_Directions_
Please set down the entries below once more, exactly.

[[ Provided data, beginning ]]

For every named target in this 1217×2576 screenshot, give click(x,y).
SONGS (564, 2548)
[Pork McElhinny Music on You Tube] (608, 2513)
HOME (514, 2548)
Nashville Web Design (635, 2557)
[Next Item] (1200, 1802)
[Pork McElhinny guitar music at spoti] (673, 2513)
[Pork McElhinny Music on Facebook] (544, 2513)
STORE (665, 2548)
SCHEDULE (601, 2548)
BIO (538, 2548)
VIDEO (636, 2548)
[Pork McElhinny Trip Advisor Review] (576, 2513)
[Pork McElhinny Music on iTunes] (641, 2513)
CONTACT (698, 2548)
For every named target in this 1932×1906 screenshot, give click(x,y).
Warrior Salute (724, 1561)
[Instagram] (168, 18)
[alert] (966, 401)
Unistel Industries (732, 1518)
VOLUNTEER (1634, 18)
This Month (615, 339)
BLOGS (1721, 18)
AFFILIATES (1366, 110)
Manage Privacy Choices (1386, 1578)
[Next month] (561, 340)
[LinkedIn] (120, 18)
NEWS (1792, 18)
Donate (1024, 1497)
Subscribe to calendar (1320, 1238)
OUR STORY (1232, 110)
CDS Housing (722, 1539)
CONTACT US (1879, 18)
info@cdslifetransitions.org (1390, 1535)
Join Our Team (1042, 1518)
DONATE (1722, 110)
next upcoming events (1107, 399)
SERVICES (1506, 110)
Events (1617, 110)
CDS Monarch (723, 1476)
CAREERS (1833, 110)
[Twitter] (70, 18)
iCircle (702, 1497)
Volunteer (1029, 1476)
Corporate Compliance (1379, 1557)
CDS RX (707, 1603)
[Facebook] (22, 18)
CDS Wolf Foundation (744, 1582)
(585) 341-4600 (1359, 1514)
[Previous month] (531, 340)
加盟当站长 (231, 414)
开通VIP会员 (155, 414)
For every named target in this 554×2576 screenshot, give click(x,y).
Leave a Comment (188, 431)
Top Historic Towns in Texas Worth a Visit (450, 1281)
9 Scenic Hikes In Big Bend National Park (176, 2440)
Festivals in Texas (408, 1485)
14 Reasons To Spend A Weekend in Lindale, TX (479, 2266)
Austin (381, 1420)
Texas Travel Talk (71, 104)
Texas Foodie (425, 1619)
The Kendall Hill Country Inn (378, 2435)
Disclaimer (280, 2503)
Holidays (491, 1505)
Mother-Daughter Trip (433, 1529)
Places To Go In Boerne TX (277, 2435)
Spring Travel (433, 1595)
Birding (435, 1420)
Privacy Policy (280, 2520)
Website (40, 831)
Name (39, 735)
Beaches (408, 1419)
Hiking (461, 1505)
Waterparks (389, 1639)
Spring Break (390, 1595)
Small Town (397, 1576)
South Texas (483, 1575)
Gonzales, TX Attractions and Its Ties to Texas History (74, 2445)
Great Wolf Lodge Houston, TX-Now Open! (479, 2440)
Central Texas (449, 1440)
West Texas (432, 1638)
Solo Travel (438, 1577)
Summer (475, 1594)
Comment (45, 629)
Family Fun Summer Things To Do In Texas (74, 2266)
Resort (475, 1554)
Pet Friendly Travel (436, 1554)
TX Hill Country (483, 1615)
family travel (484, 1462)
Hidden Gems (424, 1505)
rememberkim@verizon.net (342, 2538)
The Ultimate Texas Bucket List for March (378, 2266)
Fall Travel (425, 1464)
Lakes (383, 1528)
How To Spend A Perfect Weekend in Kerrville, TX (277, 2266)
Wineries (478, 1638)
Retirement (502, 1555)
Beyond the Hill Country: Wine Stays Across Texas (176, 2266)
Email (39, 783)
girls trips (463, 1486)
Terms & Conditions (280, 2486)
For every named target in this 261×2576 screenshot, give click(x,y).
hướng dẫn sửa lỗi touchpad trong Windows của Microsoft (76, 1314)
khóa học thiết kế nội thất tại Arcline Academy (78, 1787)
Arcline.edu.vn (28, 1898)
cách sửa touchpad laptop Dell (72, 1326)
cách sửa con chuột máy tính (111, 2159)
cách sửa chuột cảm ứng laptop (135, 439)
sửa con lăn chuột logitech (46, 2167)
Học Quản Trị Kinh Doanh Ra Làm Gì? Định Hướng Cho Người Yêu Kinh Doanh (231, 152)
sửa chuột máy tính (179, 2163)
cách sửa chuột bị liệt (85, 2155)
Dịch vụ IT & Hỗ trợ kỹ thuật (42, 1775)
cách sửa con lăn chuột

[[ Provided data, end ]]

_Completed task_
For every named target in this 1217×2576 screenshot, give click(x,y).
SONGS (564, 2548)
[Pork McElhinny Music on You Tube] (608, 2513)
HOME (514, 2548)
Nashville Web Design (635, 2557)
[Next Item] (1200, 1802)
[Pork McElhinny guitar music at spoti] (673, 2513)
[Pork McElhinny Music on Facebook] (544, 2513)
STORE (665, 2548)
SCHEDULE (601, 2548)
BIO (538, 2548)
VIDEO (636, 2548)
[Pork McElhinny Trip Advisor Review] (576, 2513)
[Pork McElhinny Music on iTunes] (641, 2513)
CONTACT (698, 2548)
For every named target in this 1932×1906 screenshot, give click(x,y).
Warrior Salute (724, 1561)
[Instagram] (168, 18)
[alert] (966, 401)
Unistel Industries (732, 1518)
VOLUNTEER (1634, 18)
This Month (615, 339)
BLOGS (1721, 18)
AFFILIATES (1366, 110)
Manage Privacy Choices (1386, 1578)
[Next month] (561, 340)
[LinkedIn] (120, 18)
NEWS (1792, 18)
Donate (1024, 1497)
Subscribe to calendar (1320, 1238)
OUR STORY (1232, 110)
CDS Housing (722, 1539)
CONTACT US (1879, 18)
info@cdslifetransitions.org (1390, 1535)
Join Our Team (1042, 1518)
DONATE (1722, 110)
next upcoming events (1107, 399)
SERVICES (1506, 110)
Events (1617, 110)
CDS Monarch (723, 1476)
CAREERS (1833, 110)
[Twitter] (70, 18)
iCircle (702, 1497)
Volunteer (1029, 1476)
Corporate Compliance (1379, 1557)
CDS RX (707, 1603)
[Facebook] (22, 18)
CDS Wolf Foundation (744, 1582)
(585) 341-4600 (1359, 1514)
[Previous month] (531, 340)
加盟当站长 (231, 414)
开通VIP会员 (155, 414)
For every named target in this 554×2576 screenshot, give click(x,y).
Leave a Comment (188, 431)
Top Historic Towns in Texas Worth a Visit (450, 1281)
9 Scenic Hikes In Big Bend National Park (176, 2440)
Festivals in Texas (408, 1485)
14 Reasons To Spend A Weekend in Lindale, TX (479, 2266)
Austin (381, 1420)
Texas Travel Talk (71, 104)
Texas Foodie (425, 1619)
The Kendall Hill Country Inn (378, 2435)
Disclaimer (280, 2503)
Holidays (491, 1505)
Mother-Daughter Trip (433, 1529)
Places To Go In Boerne TX (277, 2435)
Spring Travel (433, 1595)
Birding (435, 1420)
Privacy Policy (280, 2520)
Website (40, 831)
Name (39, 735)
Beaches (408, 1419)
Hiking (461, 1505)
Waterparks (389, 1639)
Spring Break (390, 1595)
Small Town (397, 1576)
South Texas (483, 1575)
Gonzales, TX Attractions and Its Ties to Texas History (74, 2445)
Great Wolf Lodge Houston, TX-Now Open! (479, 2440)
Central Texas (449, 1440)
West Texas (432, 1638)
Solo Travel (438, 1577)
Summer (475, 1594)
Comment (45, 629)
Family Fun Summer Things To Do In Texas (74, 2266)
Resort (475, 1554)
Pet Friendly Travel (436, 1554)
TX Hill Country (483, 1615)
family travel (484, 1462)
Hidden Gems (424, 1505)
rememberkim@verizon.net (342, 2538)
The Ultimate Texas Bucket List for March (378, 2266)
Fall Travel (425, 1464)
Lakes (383, 1528)
How To Spend A Perfect Weekend in Kerrville, TX (277, 2266)
Wineries (478, 1638)
Retirement (502, 1555)
Beyond the Hill Country: Wine Stays Across Texas (176, 2266)
Email (39, 783)
girls trips (463, 1486)
Terms & Conditions (280, 2486)
For every named target in this 261×2576 screenshot, give click(x,y).
hướng dẫn sửa lỗi touchpad trong Windows của Microsoft (76, 1314)
khóa học thiết kế nội thất tại Arcline Academy (78, 1787)
Arcline.edu.vn (28, 1898)
cách sửa touchpad laptop Dell (72, 1326)
cách sửa con chuột máy tính (111, 2159)
cách sửa chuột cảm ứng laptop (135, 439)
sửa con lăn chuột logitech (46, 2167)
Học Quản Trị Kinh Doanh Ra Làm Gì? Định Hướng Cho Người Yêu Kinh Doanh (231, 152)
sửa chuột máy tính (179, 2163)
cách sửa chuột bị liệt (85, 2155)
Dịch vụ IT & Hỗ trợ kỹ thuật (42, 1775)
cách sửa con lăn chuột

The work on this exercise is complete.